PLATINUM Group Metals (PTM) closed a $1.71m private placement of shares despite losing Impala Platinum (Implats) as the lead investor in its proposed $840m Waterberg JV Project, a palladium-rich prospect located in South Africa’s Limpopo province.
The Toronto-listed firm said in an announcement that an aggregate of 1.2 million shares were bought at a price of $1.40 per share raising funds that would be used to finance its contribution to ongoing Waterberg JV development, and for general corporate purposes.
The funds raised are slightly less than the $2m planned. The capital raise was postponed on Monday following the firm’s announcement that Implats would not take up an option to become a 50.01% shareholder in Waterberg JV.
Implats said on Wednesday that COVID-19 had played a role in its decision not to take on the investment which would have seen it seeking finance for about $400m. It also cited a reluctance of lenders to fund long-term, greenfields projects, and that its focus had shifted to balance sheet strength and dividend payments.
However, PTM said it had received interest in the Waterberg Project for funding and strategic off-take from other interested parties. “These discussions will continue while the Call Period Program and mining right application work are ongoing,” it said.

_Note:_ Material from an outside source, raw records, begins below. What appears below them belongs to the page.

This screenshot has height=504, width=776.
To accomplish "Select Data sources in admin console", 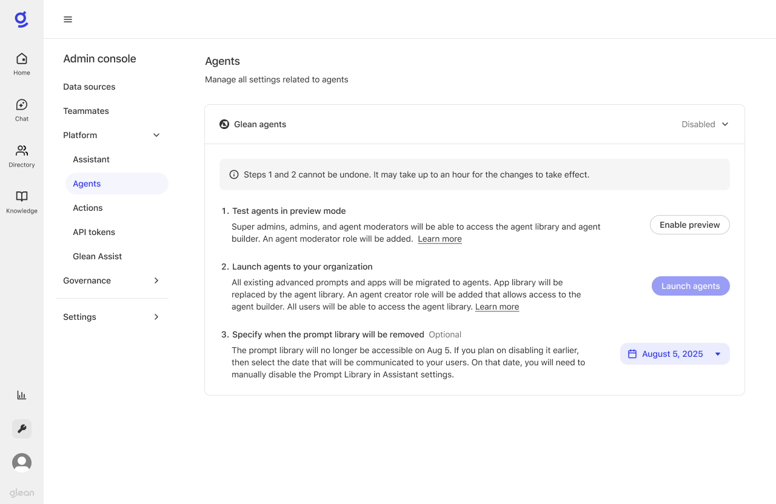I will [89, 87].
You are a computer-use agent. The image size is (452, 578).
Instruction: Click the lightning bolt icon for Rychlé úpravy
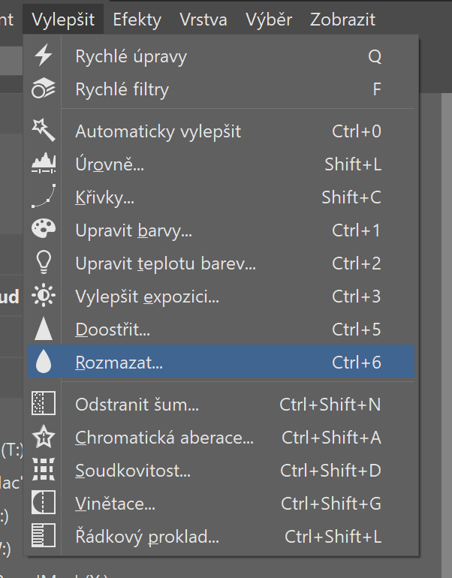click(x=44, y=56)
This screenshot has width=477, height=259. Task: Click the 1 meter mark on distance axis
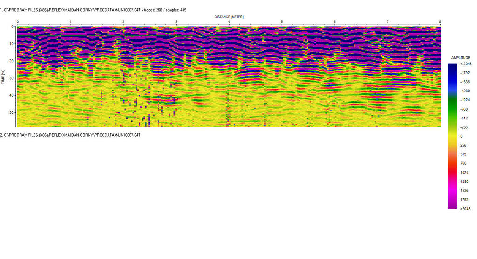70,22
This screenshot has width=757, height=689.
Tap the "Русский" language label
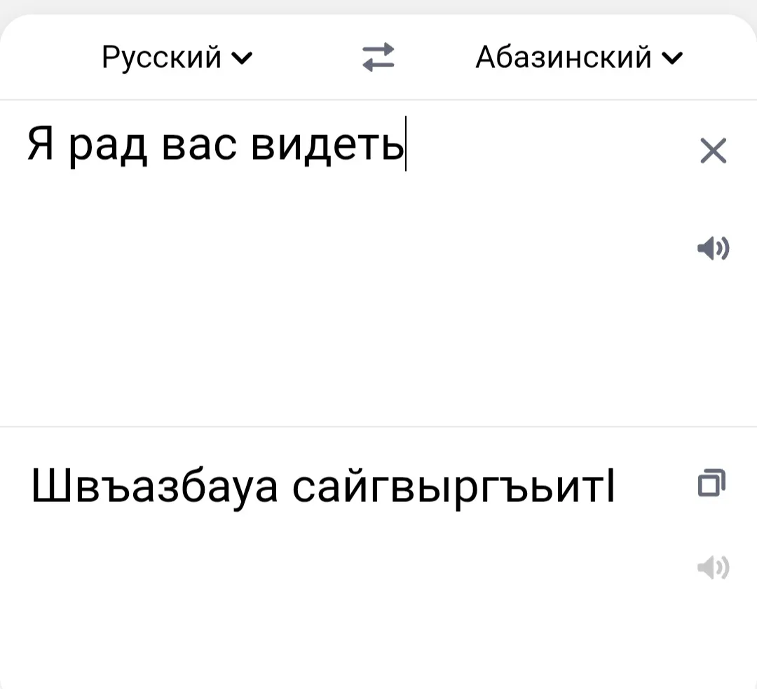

The Call Period Program expires when Waterberg JV is granted a mining licence by the South African government – the time initially allowed to Implats in order to make a decision on whether to exercise its option.
PTM’s New York listed securities weakened about a fifth in the wake of Implats’ announcement, but have since recovered marginally ending at $1.45/share, an increase of nearly 3% on Wednesday.
Investor confidence in PTM will be important going forward whilst the company comes up with an alternate funding plan. The tide has tended to turn against significant greenfields development even before the onset of COVID-19 as the attention of company boards turned to shareholder returns rather than promises of future market share and cash flow.
Hosken Consolidated Investments (HCI), the South African black-owned group, followed its rights in the share placement taking 500,000 common shares through its subsidiary, Deepkloof. HCI owns about 30% of PTM.